Background Information on The Office of the Controller of Budget
The Office of the Controller of Budget (OCOB) was established by the Constitution of Kenya 2010, under Article 228(1) and became operational upon the appointment of the Controller of budget on 27th August 2011.
Prior to this, some of the functions of the Office of the Controller of Budget were performed by the Controller and Auditor General and the Treasury while others did not exist. Two new independent constitutional offices were therefore created by splitting the control function of the Controller and Auditor General into the Office of the Controller of Budget and the Auditor General under Articles 228 and 229. The role of the Controller of budget has further been extended to include monitoring budget execution and reporting to Parliament every four months.
There shall be a Controller of Budget who shall be nominated by the President and, with the approval of the National Assembly, appointed by the President. [Constitution of Kenya – Article 228(1)]
The rationale for the creation of the Office of the Controller of Budget as an independent office under the Constitution of Kenya was to address the demand by the public for separation of financial management functions, that is; controlling and reporting on budget implementation from the auditing function. The OCOB seeks among other issues, to promote fiscal discipline and equitable allocation of available resources and improve transparency and accountability in the budget implementation process, particularly with the inception of the devolved system of government, which introduces an urgent need for strong expenditure control.
The need for strong expenditure controls has become even more critical as the country moves towards a devolved governance system. The devolved system establishes 47 county governments and the national government. This implies there will be many more centers of authority since the 47 county governments are distinct, interdependent and will operate on the basis of consultation and mutual respect .These aspects can easily lead to run away expenditure and unsustainable debt.
Article 228 of the Constitution of Kenya, 2010 that established the office of the Controller of Budget envisages OCOB as the anchor for prudent public financial management in the country. Prudent financial management will ensure that the country fast tracks the implementation of the programs and flagship projects envisaged in the Kenya vision 2030 that will efficiently and effectively attain the country’s development agenda.
228. (1) There shall be a Controller of Budget who shall be nominated by the President and, with the approval of the National Assembly, appointed by the President.
(2) To be qualified to be the Controller, a person shall have extensive knowledge of public finance or at least ten years experience in auditing public finance management.
(3) The Controller shall, subject to Article 251, hold office for a term of eight years and shall not be eligible for re-appointment.
(4) The Controller of Budget shall oversee the implementation of the budgets of the national and county governments by authorising withdrawals from public funds under Articles 204, 206 and 207.
(5) The Controller shall not approve any withdrawal from a public fund unless satisfied that the withdrawal is authorised by law.

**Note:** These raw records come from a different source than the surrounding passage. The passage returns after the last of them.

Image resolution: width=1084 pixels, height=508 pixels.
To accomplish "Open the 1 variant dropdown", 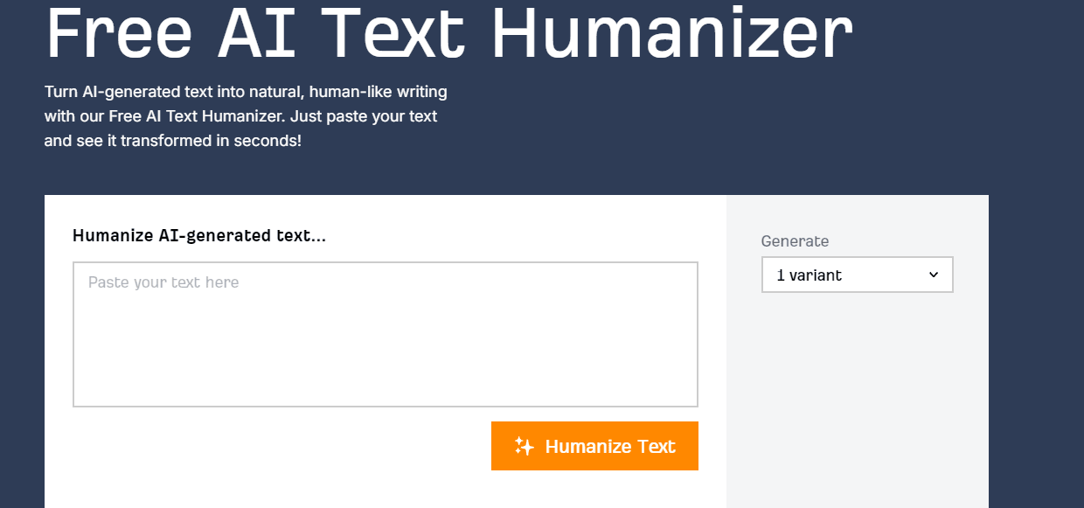I will [x=858, y=275].
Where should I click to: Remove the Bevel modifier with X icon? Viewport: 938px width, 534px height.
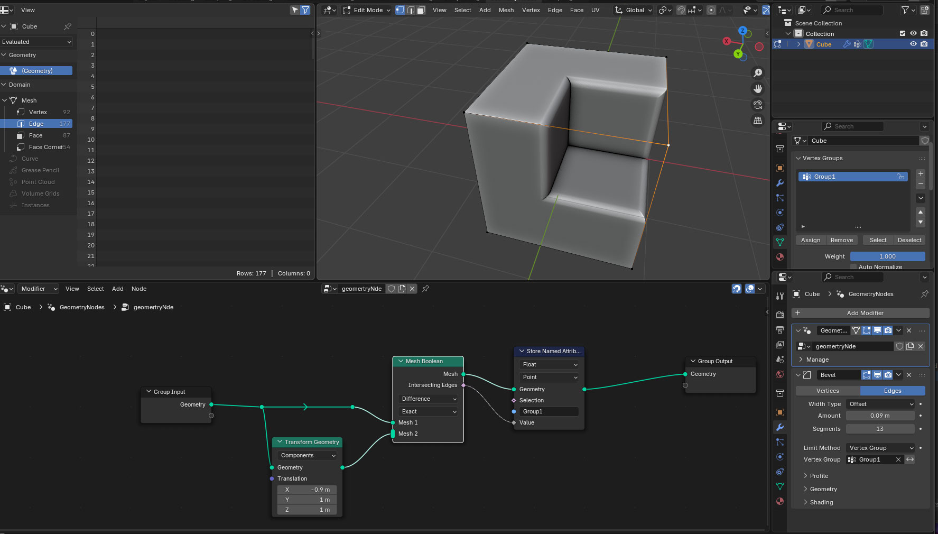click(x=909, y=375)
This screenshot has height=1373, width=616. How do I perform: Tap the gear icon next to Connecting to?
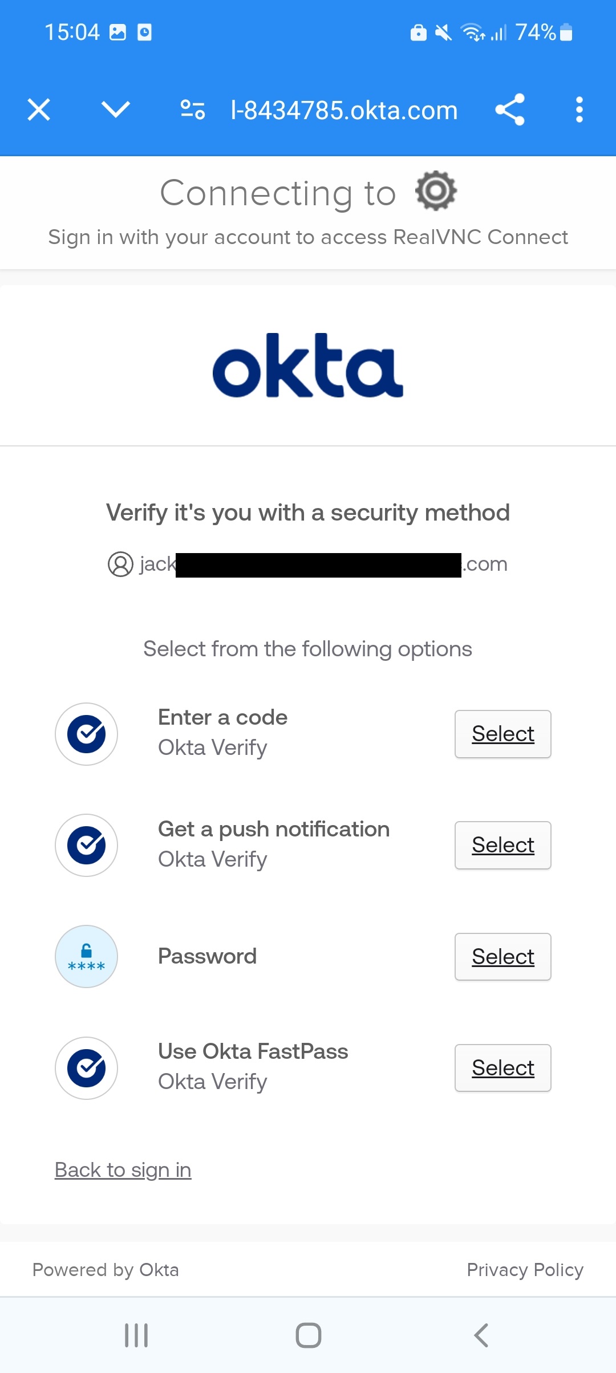point(436,190)
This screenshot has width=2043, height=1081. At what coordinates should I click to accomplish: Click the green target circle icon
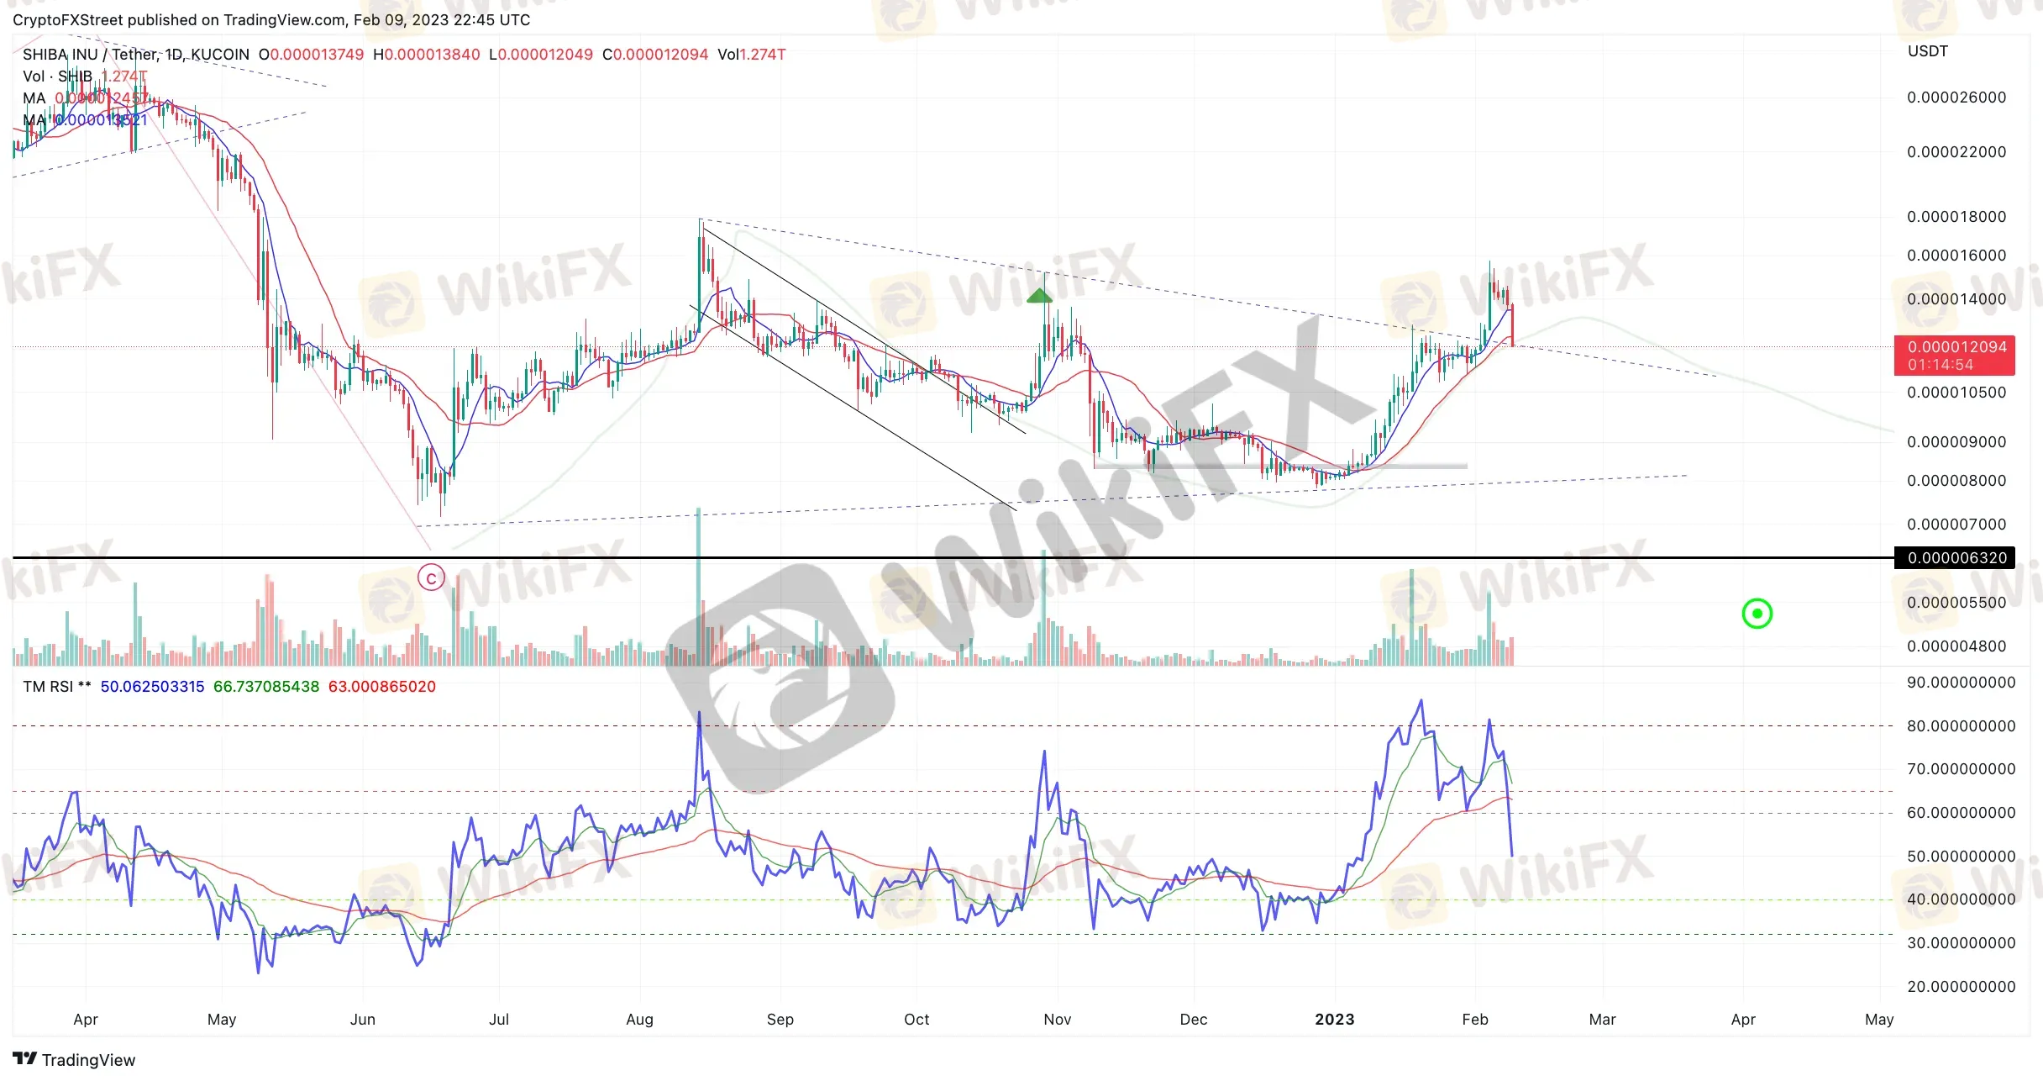[1757, 614]
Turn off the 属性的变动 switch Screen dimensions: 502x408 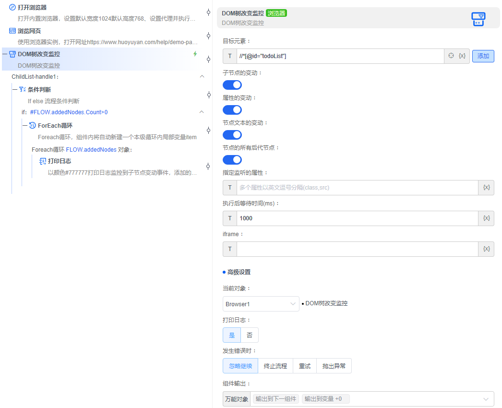click(232, 110)
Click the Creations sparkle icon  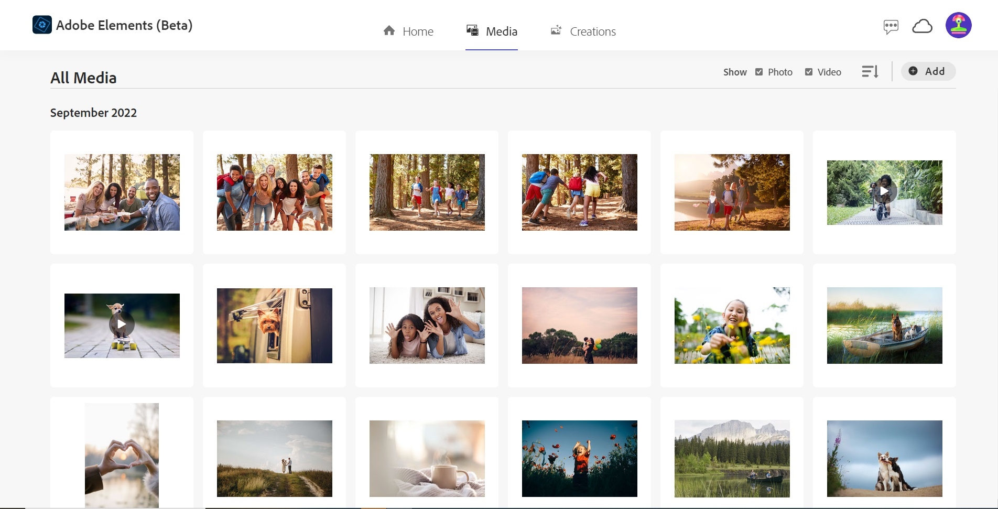coord(556,30)
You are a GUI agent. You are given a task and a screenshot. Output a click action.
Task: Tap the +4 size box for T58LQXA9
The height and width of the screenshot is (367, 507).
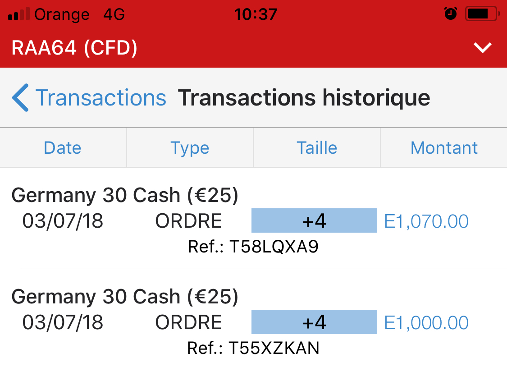click(314, 221)
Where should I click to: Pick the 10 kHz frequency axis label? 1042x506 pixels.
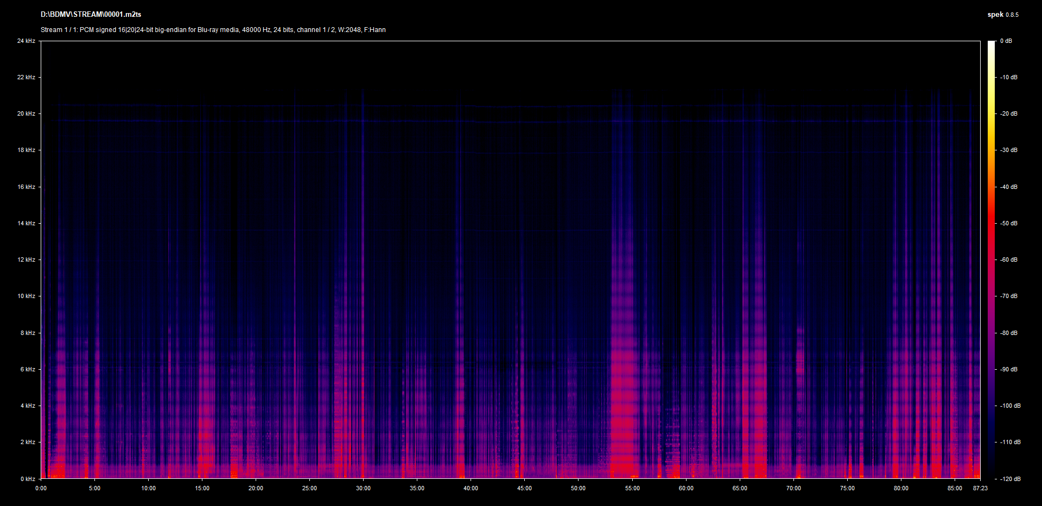click(26, 296)
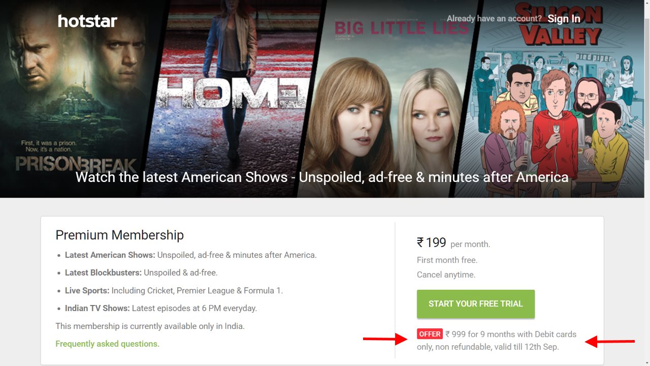Click the Premium Membership heading
The width and height of the screenshot is (650, 366).
(119, 235)
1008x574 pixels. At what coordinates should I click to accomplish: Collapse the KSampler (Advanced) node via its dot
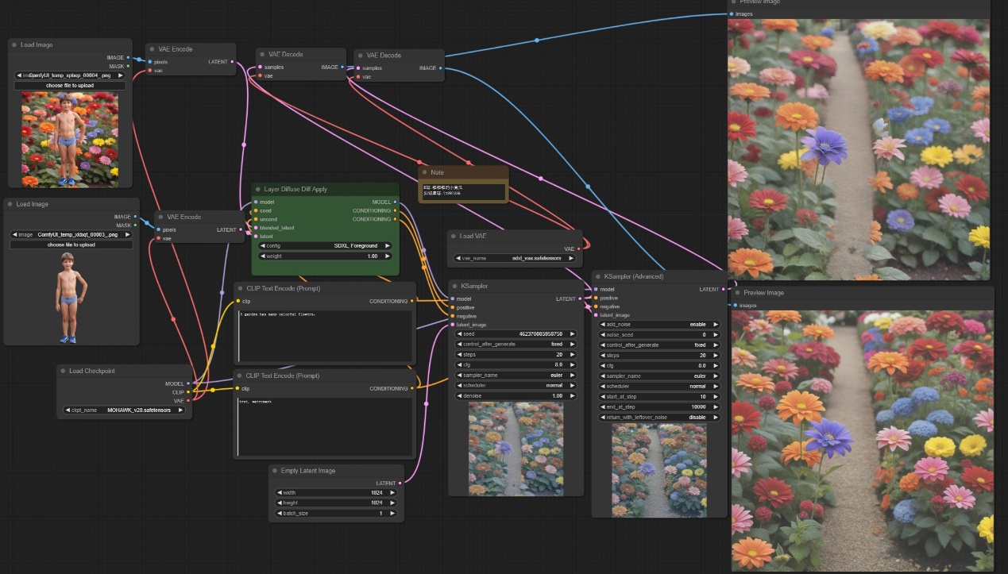[597, 276]
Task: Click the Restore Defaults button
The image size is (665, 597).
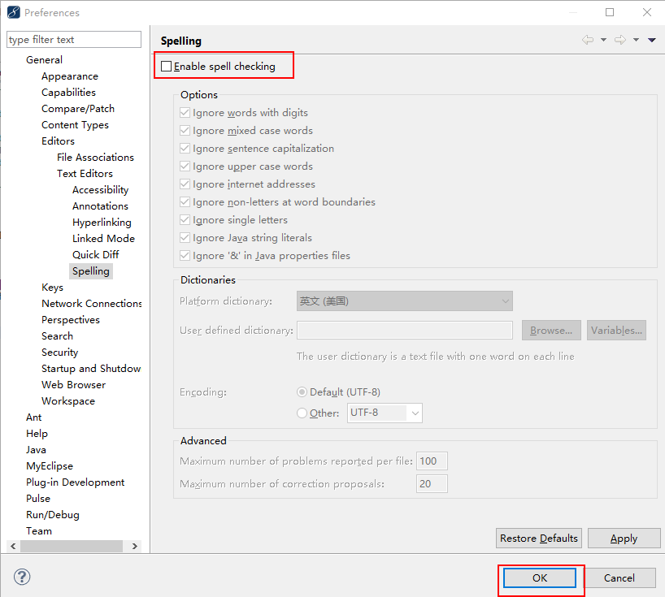Action: 538,538

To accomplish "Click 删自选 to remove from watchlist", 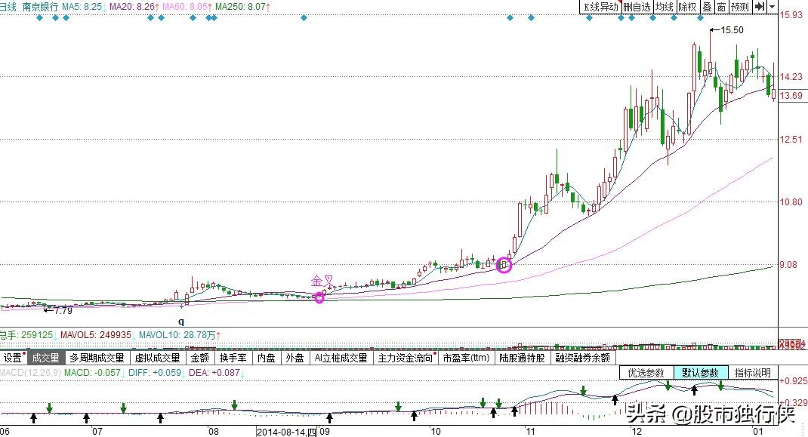I will coord(637,7).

(6) Every four months, the Controller shall submit to each House of Parliament a report on the implementation of the budgets of the national and county governments. [Constitution of Kenya – Article 228]
Despite the initial constitutional authority granted to Parliament to scrutinize and approve the national budget, it was effectively elbowed aside by the Executive who took the leading role. By the time of promulgating of the new Constitution in August 2010, the original independence Constitution had been amended over 30 times, in the process reducing the powers of the National Assembly in public financial management.
The other challenge was the transfer of key officers of the Controller and Auditor General. This undermined the capacity to perform essential functions and led to accumulated audit arrears. The situation deteriorated so much that at one time, Parliament was more than five years behind in the examination of annual public accounts. This meant that by the time the audit was being discussed in Parliament, many of the key witnesses were not available for questioning to validate information necessary for decision making.
In addition the Controller and Auditor General concentrated on auditing expenditures of MDAs and could not monitor expenditures due to conflict of interest.
In the old constitution of Kenya, the Controller and Auditor General’s duties were limited to approving withdrawals from the Consolidated Fund. The functions of monitoring and reporting on the budget implementation in-year were not being performed regularly resulting into misuse of budgeted resources. There was thus no report for Parliament to properly exercise its mandate of budget oversight while it was being implemented and hence correct this misuse of resources in good time.
This culminated in mega scandals. Well documented incidents of abuse indicate that the government lost billions of shillings to corruption and wastage arising from fiscal indiscipline. There was an urgent need for a different approach to financial control, transparency and accountability mechanisms.
The introduction of the Office of Controller of Budget has therefore transferred some of the key public finance management responsibilities from the Executive to some of the oversight institutions as reorganized by the Constitution of Kenya 2010, including the Office of the Controller and Auditor General.